1. The pre-Bötzinger complex (PreBötC) generates different inspiratory rhythms. Under control normoxic conditions, a mixture of intrinsic and synaptic properties underlies the generation of eupnoea by the PreBötC. Under hypoxia, those network properties change and modify the respiratory rhythm pattern. Hypoxia can be caused by a reduction in oxygen availability in the environment, inadequate oxygen transport, an inability of tissues to use oxygen or several pathological conditions.
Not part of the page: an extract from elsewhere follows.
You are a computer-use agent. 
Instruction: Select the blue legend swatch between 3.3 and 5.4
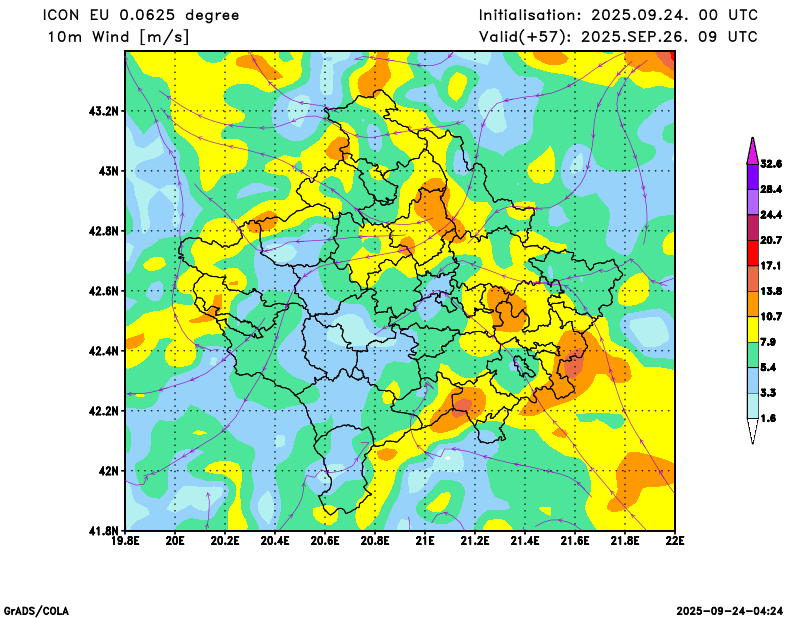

2. During severe hypoxia, the network properties within the PreBötC are reconfigured whereby the network no longer generates eupnoea, but instead generates a new rhythm, named gasping. Such reconfiguration includes changes in synaptic and intrinsic properties triggered by hypoxia itself, as well as the influence of different neuromodulators released during hypoxia. Gasping has been considered an important arousal mechanism that triggers autoresuscitation. Dysregulation of gasping has been proposed to result in failure to autoresuscitate and has been hypothesised to contribute to Sudden Infant Death Syndrome.
3. Precisely which synaptic and/or neuronal intrinsic membrane properties are critical to central respiratory rhythmogenesis, in either normoxia or hypoxia, is still the subject of considerable debate. In the present article I review how hypoxia alters the respiratory network and discuss my hypotheses regarding the cellular and network mechanisms involved in gasping rhythm generation. Finally, I review changes in the hypoxic response during postnatal development and the contribution of several neuromodulators to such a response.